After four years of seeing children ripped from their parents and put in cages; an entire religion banned from entering the United States; Nazis praised; and environmental regulations shredded, Americans are exhausted and traumatized. Four years ago, Black women warned this country what a Trump presidency would bring, and nearly 63 million Americans voted for him anyway. Perhaps some of those 63 million genuinely believed that Trump would shake things up and shift policy to benefit working people (who are Black, Brown, Asian, Indigenous and white, btw) who have received short shrift from both parties. Perhaps some were just too misogynist to vote for a woman, regardless of her peerless qualifications for the job and Trump’s embarrassing lack of them. We know that more of them than we’d like to admit voted for Trump because of his racism, because of his assurance that in Trump’s America, white people would always be on top and would be the only ones able to claim the mantle of “legitimate” Americans, the Constitution and the law be damned.
Regardless of what the predominant reason was that 63 million Americans voted for Trump, there is no question that they believed that they would thrive under a Trump presidency. They were all fine with the dehumanization and degradation of the “other,” confident that it wouldn’t touch them.
While there have always been conservatives who recognized that jettisoning a Constitutional republic for an authoritarian, White supremacist regime was too high a price to pay for anti-choice judges (Hello Lincoln Project), even now, there are those who survey the damage wrought by the human wrecking ball at 1600 Black Lives Matter Plaza, and are convinced that another term will leave them unscathed.

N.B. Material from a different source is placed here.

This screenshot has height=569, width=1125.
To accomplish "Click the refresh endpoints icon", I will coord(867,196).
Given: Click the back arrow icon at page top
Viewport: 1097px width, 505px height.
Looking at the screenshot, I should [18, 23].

In the face of such a dispiriting present, last week’s Democratic National Convention was a much needed shot in the arm, a tantalizing reminder of what America could be if we truly embraced the vast beauty of its places and its people. A dazzlingly diverse array of rising stars gave a virtual keynote.

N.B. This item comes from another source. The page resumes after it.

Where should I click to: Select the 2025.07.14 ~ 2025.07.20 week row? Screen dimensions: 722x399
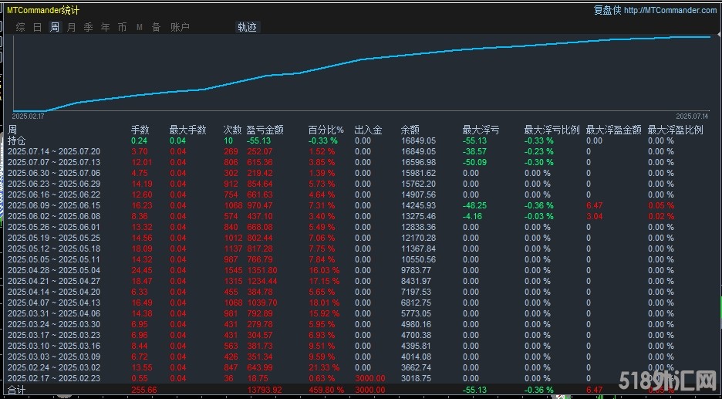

Yet it was also full of stark warnings from Sen. Bernie Sanders, First Lady Michelle Obama, a chorus of Republicans from John Kasich to Colin Powell, and most searingly, President Barack Obama, that the American experiment would not survive another Trump term.
All four nights featured numerous paeans to Joe Biden’s character as a truly decent, empathetic person, capped by Biden’s surprisingly effective speech Thursday, leading off with a quote from Ella Baker, pledging to be president of all Americans, not just those who voted for him.

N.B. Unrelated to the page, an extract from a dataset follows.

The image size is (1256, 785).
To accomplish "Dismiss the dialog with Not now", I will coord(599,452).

In a rational country, with free and fair elections, it would be no contest. But as we head into the week of the Republican National Convention, none of us should be sanguine. We should never underestimate the seductive power of white grievance, of holding on to a system where your skin color confers automatic advantage.
We have already seen the extent to which our fellow Americans are willing to latch on to alternate realities and conspiracy theories in order to convince themselves that maintaining a death grip on white supremacy is the moral high ground. We need only look at the recent primary victories of QAnon adherents to see the mental gymnastics some are willing to engage in.
Their mistake is thinking that the “others” are the only ones in danger. Predators always need a new target. They may not know it, but they’ll be next.